Eight months ago, the American Idol winner’s mother, Sandra, died of cancer. One week after her passing, his stepdaughter, Hannah Prince, committed suicide. Since losing them, he has taken a break from his music career to mourn. But he recently opened up about his ongoing grief while visiting The Kelly Clarkson Show.
“I think the hardest thing that I found — because I dealt with both very differently, processed both losses very differently — but I think the hardest thing, the common denominator in both, is the guilt. The ‘I wish I would have said this,” he shared. ” I wish I would’ve done this… I wish I would have, um, all the things.’”
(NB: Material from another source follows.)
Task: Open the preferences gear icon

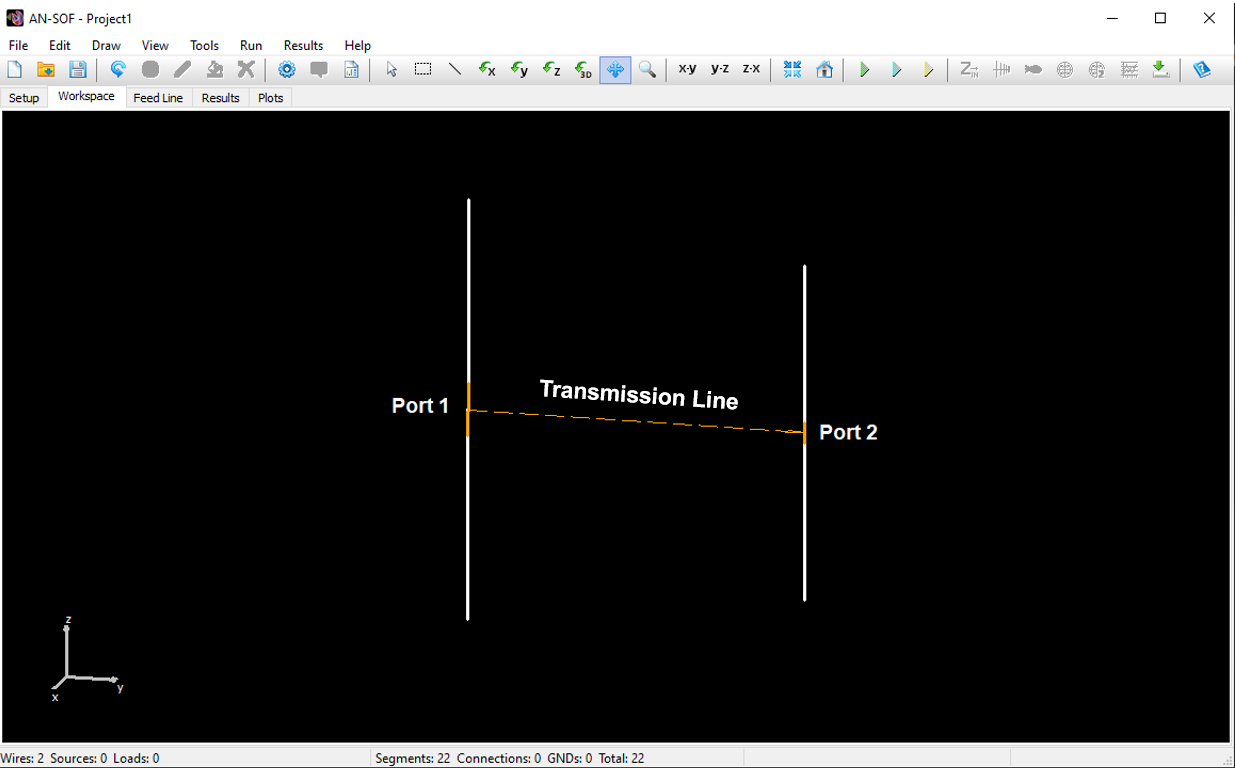Action: 287,69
Daughtry and Hannah’s mother, Deanna, married in 2000 when Hannah was only four. And throughout his life, the two forged a close relationship.
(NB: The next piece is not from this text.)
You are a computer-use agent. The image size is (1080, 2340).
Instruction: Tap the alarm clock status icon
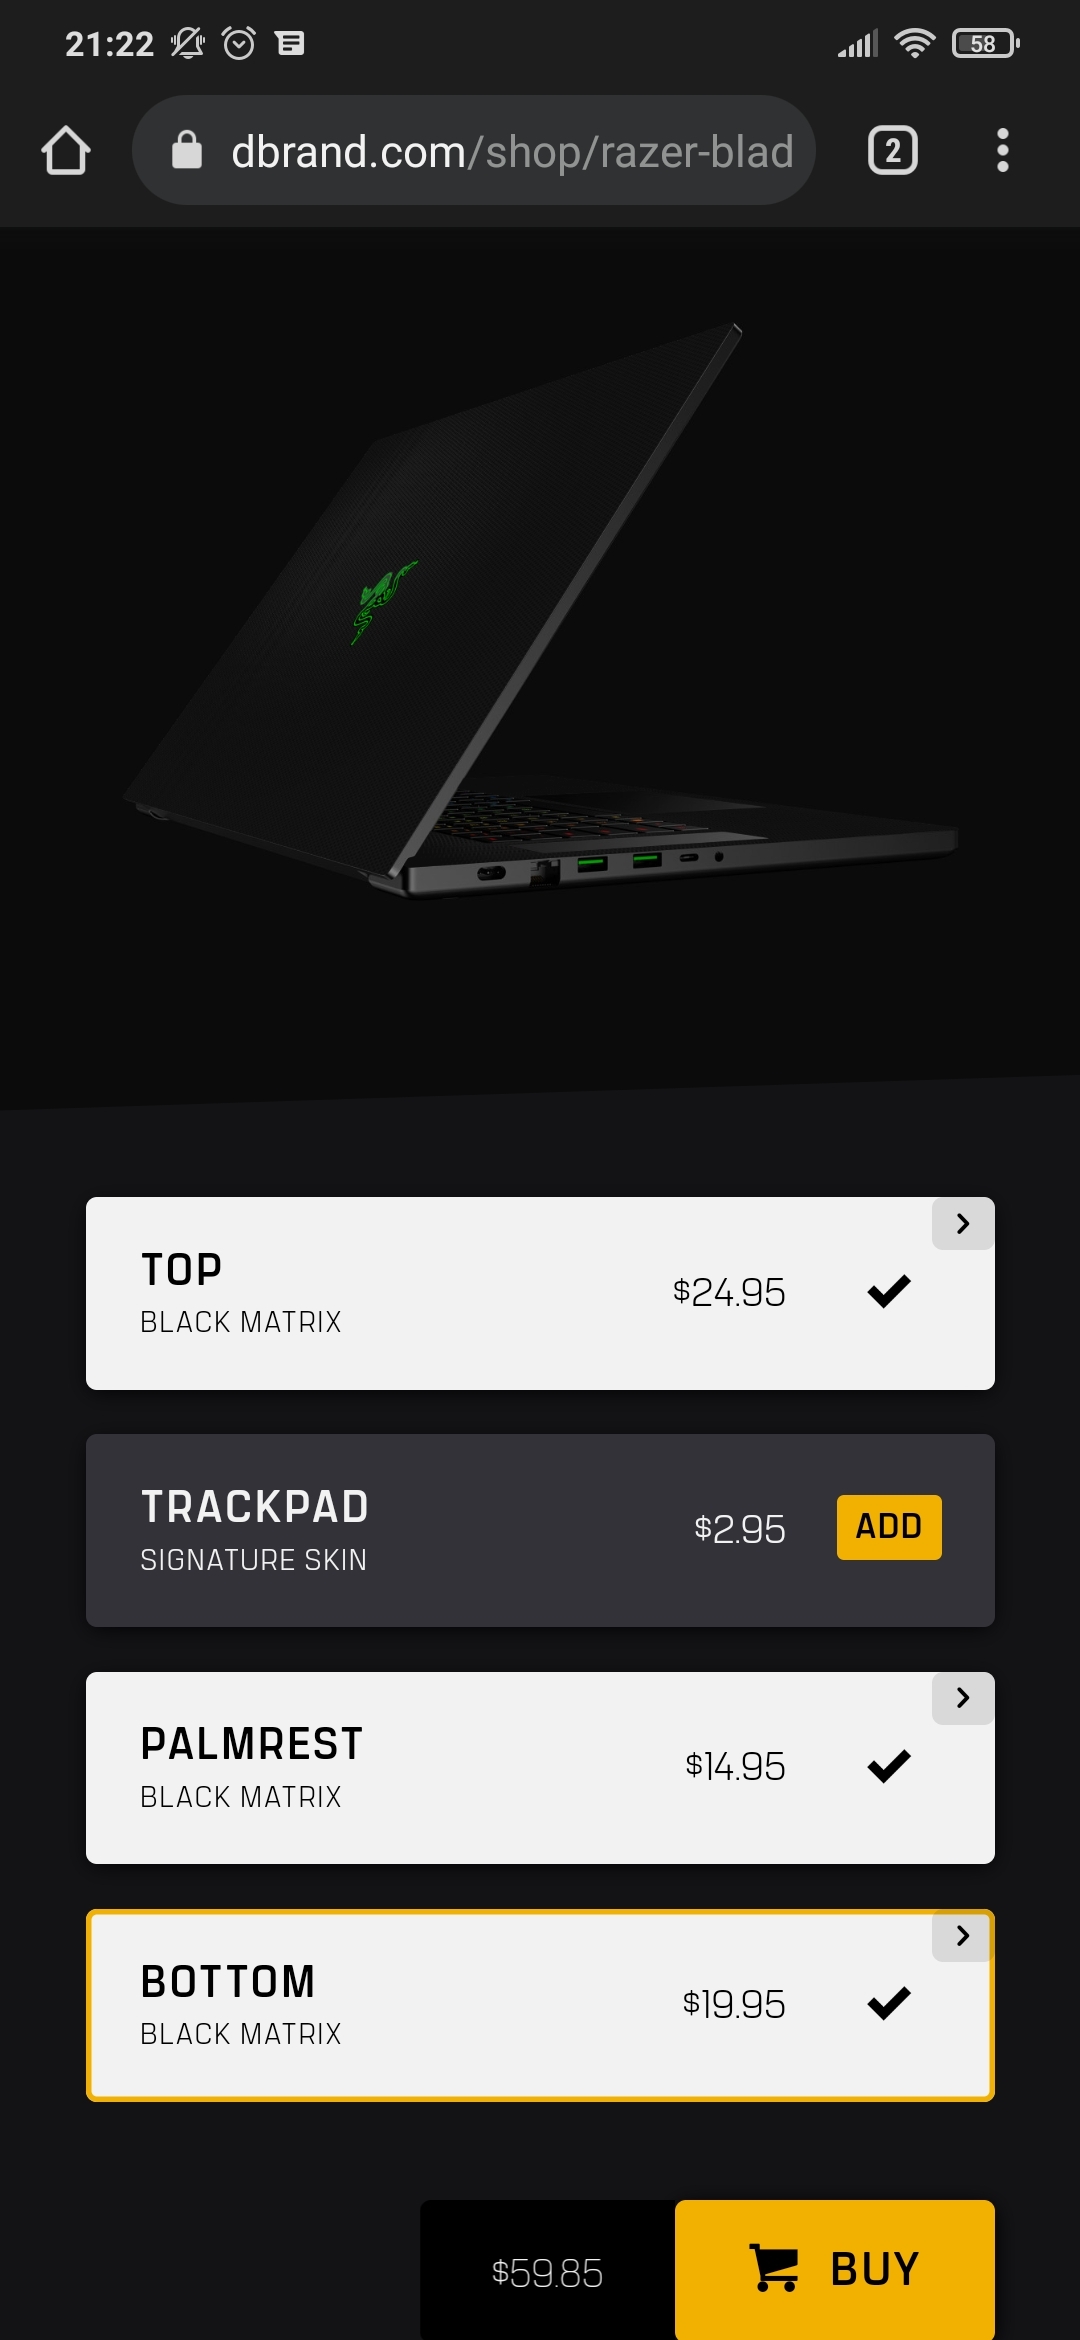(239, 43)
In an Instagram letter the day after her passing, he wrote how “absolutely devastated and heartbroken” he was to lose his oldest daughter so suddenly.
“I love you, I miss you. I wish I could hold you,” he added. “This hurts so deeply.”
In the post, he also reflected on the differences between his mother’s death compared to hers. Because of his mom’s disease, he was able to say goodbye and prepare himself for the inevitable. But Hannah’s death hit him hard, and he had no idea how to process what happened.
“Those moments of guilt are the hardest because you can’t do anything about it,” he told Clarkson. “And there’s always going to be reminders of what you could have done or whatever. And I tend to beat myself up a lot over it.”
Chris Daughtry’s Daughter’s Death Was Originally Thought to be a Homicide
What’s worse is that Chris Daughtry had to wait for answers surrounding his daughter’s death before he could even begin to process his feelings.
When police first found Hannah’s body inside her Nashville, TN, home, they believed that she was a victim of homicide. But days later, the District Attorney of Fentress County, Jared Effler, said the assumption was “irresponsible.”
On November 15th, three days after her death, the DA released a statement apologizing for the misunderstanding.
“This is a death investigation. And any attempt to classify it as a homicide investigation at this time is premature and irresponsible,” he said.
In January, after a thorough investigation, police ruled Hannah’s death a suicide.
“From a young age, Hannah struggled with mental illness and was in and out of therapy and treatment centers,” Chris Daughtry said in a statement. “As Hannah got older, she struggled to find her footing and began using drugs, and often found herself in abusive relationships. Just months after losing her biological father to suicide, Hannah was the victim of a crime and was shot in the face. We did everything we could to support her and get her the help she needed to recover from these tragedies and get her life back on track.”